Несколько лет спустя Наталку выдали замуж, а отец, когда выпала служба на железнодорожной станции Кудёме, ушел туда, и с тех пор живет одиноко, встречая и провожая кудемовские поезда. На днях наказывал с возчиками, чтобы Наталка его наведала. Но в один день туда и обратно не обернешься, а кроме выходного — все дни у ней заняты.
— Замуж пошла не по любви, а так, по неволе жизни. Не будешь выбирать жениха, когда за столом есть нечего… Это сейчас вот: сама работаю, сама себе хозяйка, а тогда… холодно было в жизни… Ну, забеременела я, родила, конечно, с этих пор и накачалось на мою шею страданьице: как ремень жесткий, ни ножик не режет, ни ножницы не стригут. Как хочешь. Куда от него денешься?.. А муж — Мишанькой звать — маленький, щербатый, белобрысый, как Пронька Жиган, такой же вертлявый, с норовом — ни с горы не везет, ни в гору, и к тому же хилой. Прямо сказать — нелюбимый муж. И день, и ночь с ним поневоле. Ребенок от него помер на пятом месяце, а после этого муж опостылел навовсе. И стала я приглядывать себе другого.

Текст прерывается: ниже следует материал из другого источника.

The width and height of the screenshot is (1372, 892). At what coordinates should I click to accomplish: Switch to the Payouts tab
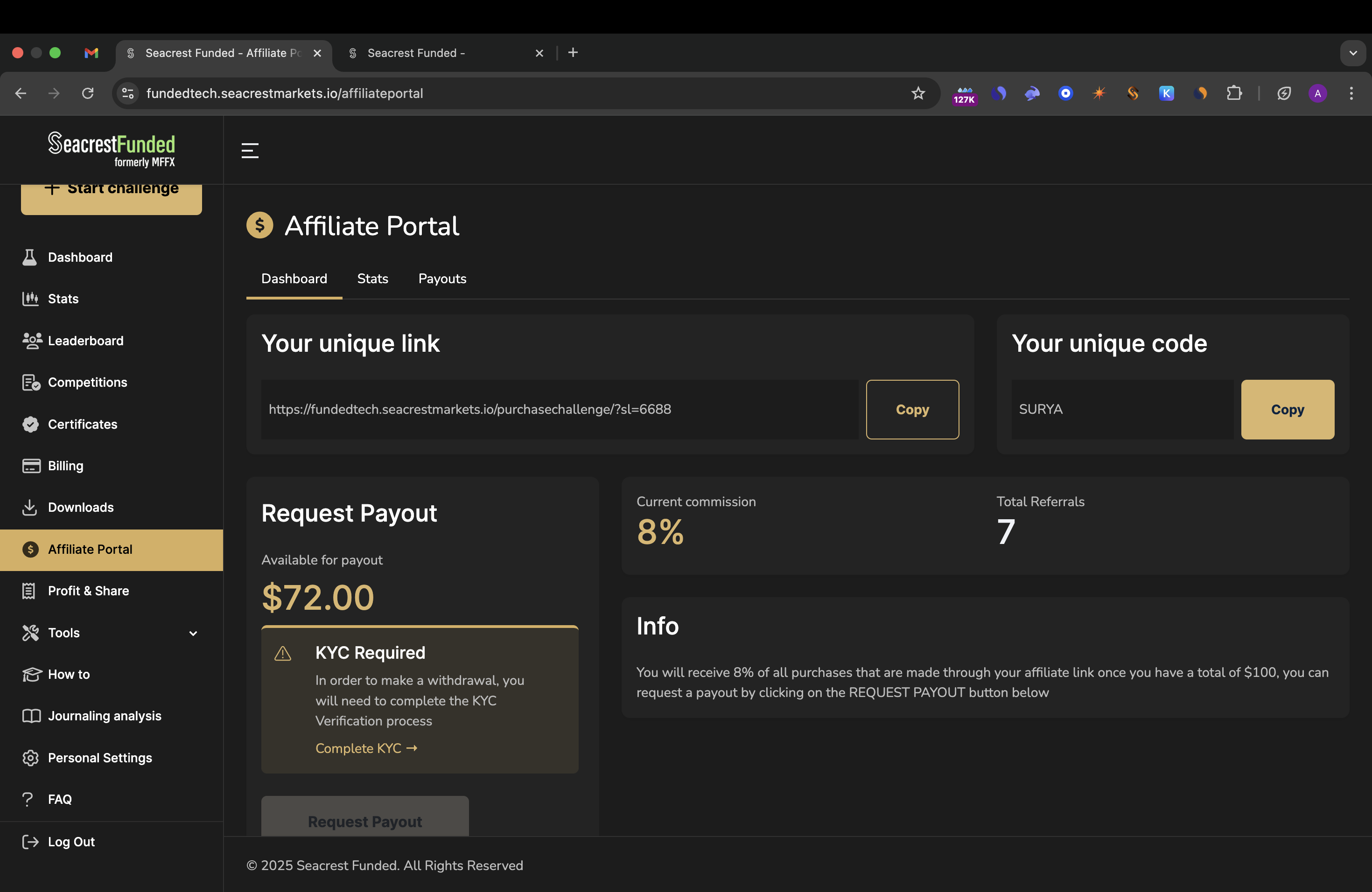[442, 279]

Ариша взглянула на Наталку с испугом и любопытством:
— Мужа?
— А что? Я — молодая, здоровая, жить охота. — И рассмеялась заливисто, потом продолжала: — Мужа провожу на работу, а этого поджидаю. В окошко все глаза прогляжу — нейдет ли? И страшно, и хорошо. А как придет он — весь страх пропадает, станет ничто нипочем. От людей Мишанька дознался (соседи нажаловалися) — подкараулил, бить меня полез, а этот не дал.
— Да ты про которого? Про Ванюшку Сорокина, что ли?
— А то про кого? У меня их не десять. Ваня, конечно, бить не дал. «Ты, говорит, что лезешь? Что навязываешься? Тебя она и мужем-то не считает». Я осмелела: «Не люблю, говорю, и не любила. Батька силком за тебя выдал. Думала — привыкну, — не смогла, а теперь у бабы кабалы нету»… Ушел он от меня, потом на конный двор поступил конюхом. Да вскоре беда с ним случилась: Орленок — зверь, а не конь, — убил его до смерти… Когда хоронили, плакала я и все думала: это я в смерти его повинна… И теперь, когда раздумаюсь, жаль его станет: несчастный он.